ROANOKE TIMES 
                      Copyright (c) 1996, Roanoke Times

DATE: Tuesday, August 27, 1996               TAG: 9608270099
SECTION: NATIONAL/INTERNATIONAL   PAGE: C-5  EDITION: METRO 


IN THE WORLD

Death squad officer convicted of murder

JOHANNESBURG, South Africa - A former police officer who headed apartheid's most notorious death squad - a state-sanctioned unit that carried out grisly bombings, assassinations and other atrocities - was convicted Monday of five counts of murder.

Former police Col. Eugene de Kock, 48, a key figure in the ``dirty war'' waged by the white minority regime against black liberation forces, is the first senior security officer to be convicted of apartheid-related offenses since the nation's founding democratic elections in April 1994.

Magnus Malan, the apartheid-era defense minister, and 10 other former top military and intelligence officials are on trial in a separate murder case in Durban. The group is charged with masterminding a hit-squad massacre of 13 people, mostly women and children, nine years ago.

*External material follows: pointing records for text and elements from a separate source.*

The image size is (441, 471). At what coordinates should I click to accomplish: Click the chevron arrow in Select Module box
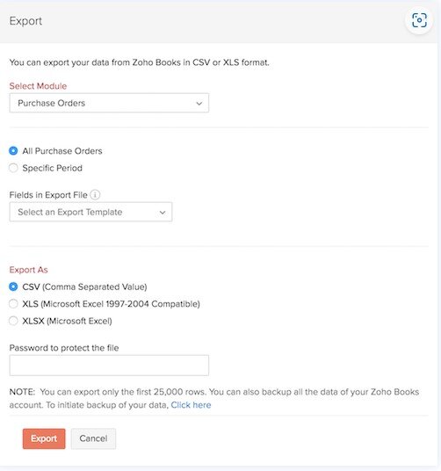(199, 104)

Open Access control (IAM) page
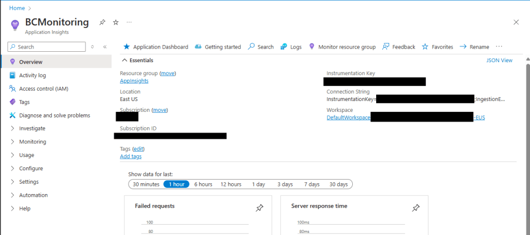tap(44, 89)
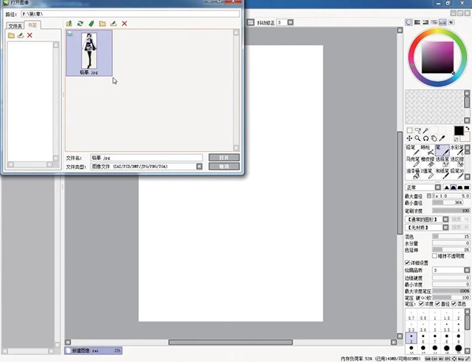Image resolution: width=472 pixels, height=362 pixels.
Task: Toggle the 维持不透明度 checkbox
Action: click(x=434, y=255)
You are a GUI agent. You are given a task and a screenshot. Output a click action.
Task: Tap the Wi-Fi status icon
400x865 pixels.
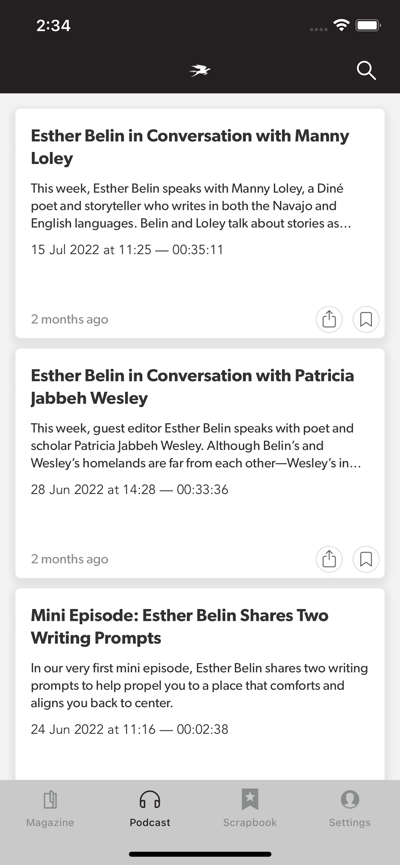(341, 25)
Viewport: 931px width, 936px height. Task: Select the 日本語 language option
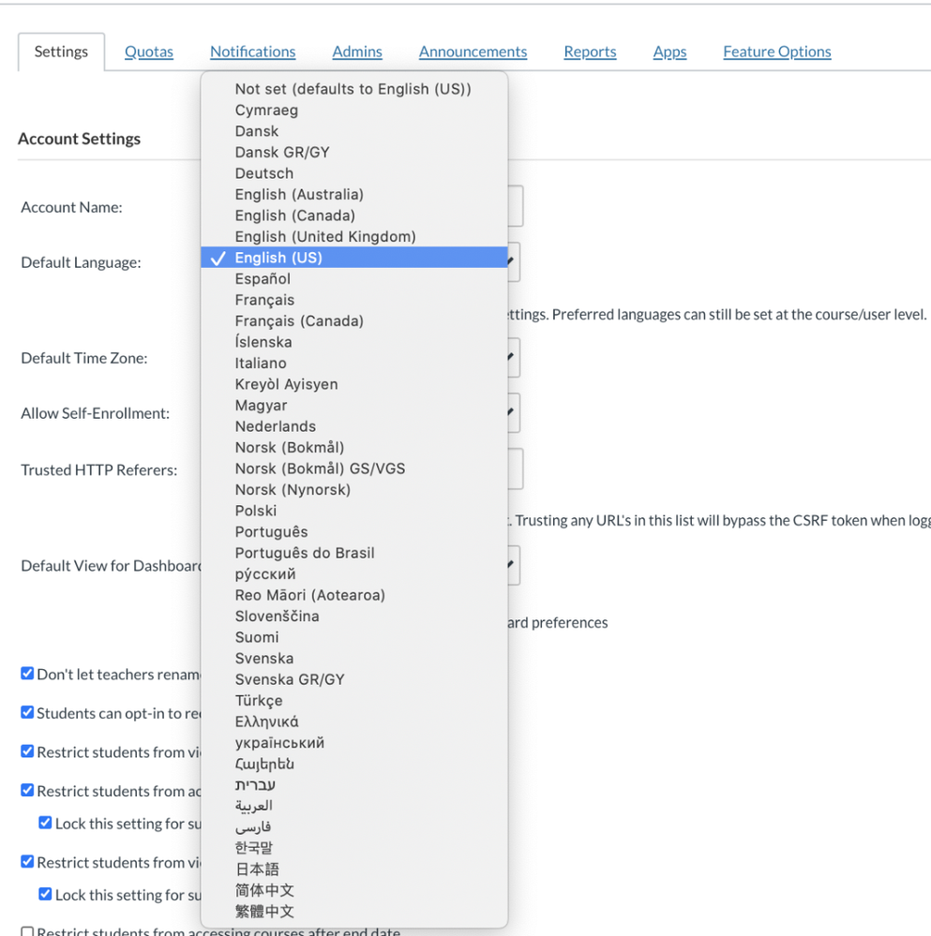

De Kock, known to his former colleagues as ``Prime Evil,'' still faces verdicts on 116 other charges, including three more killings, kidnapping, assault, illegal weapon possession and dozens of counts of fraud.

- Los Angeles Times

U.S. financier Vesco sentenced in Cuba

MEXICO CITY - A Cuban court convicted fugitive American financier Robert Vesco of economic crimes against the state Monday and sentenced him to 13 years in prison.

The verdict and sentence were announced in the state-run Prensa Latina news agency, monitored in Mexico City.

Vesco's Cuban wife, Lidia Alfonsa Llauger, was convicted of lesser charges in the case and sentenced to nine years, the Cuban news agency said.